The Rio Grande Valley was once home to Fossum and Smith when they were teenagers. Fossum graduated from McAllen High School in 1976, and Smith graduated from MMA in 1988. When it was time for an “out and back” flight training mission on Feb. 10, these men decided to fly out of NASA in Houston to the Harlingen airport, which neighbors the MMA campus.
Both Fossum and Smith plan to return to MMA to speak to the cadets about their career paths and the importance of pursuing their goals.
After graduating from Mac High, Fossum received a bachelor’s degree in mechanical engineering from Texas A&M University in 1980. He was then commissioned to the U.S. Air Force and earned a master’s degree in systems engineering from the Air Force Institute of Technology. Fossum would later earn another master’s degree in physical science from the University of Houston-Clear Lake.

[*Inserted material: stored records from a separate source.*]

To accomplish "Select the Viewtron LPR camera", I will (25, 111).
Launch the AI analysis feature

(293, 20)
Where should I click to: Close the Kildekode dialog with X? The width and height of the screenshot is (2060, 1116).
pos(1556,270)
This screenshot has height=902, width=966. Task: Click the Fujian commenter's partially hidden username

After serving for 12.5 years, Fossum resigned from active duty in 1992 with the rank of colonel. He then went to work for NASA as a systems engineer but became a flight test engineer just four years later. Fossum was selected as an astronaut in June 1998.
Over the past 16 years, Fossum has been on three space missions, twice as a mission specialist and once as International Space Station commander. He is presently the assistant director for ISS in Flight Crew Operations at NASA’s Johnson Space Center.
Smith attended the United States Naval Academy and received a bachelor’s degree in general science in 1992. He would later earn a master’s degree in astronautical engineering from the University of Southern California.
After he earned his bachelor’s degree, Smith was commissioned to the U.S. Marine Corps. He became an EA-6B Prowler pilot and did two “no fly zone” tours over Iraq and two deployments within Iraq. After serving for 21 years, Smith retired from the Marine Corps in 2013 with the rank of lieutenant colonel. He then began his second career as a research pilot for NASA.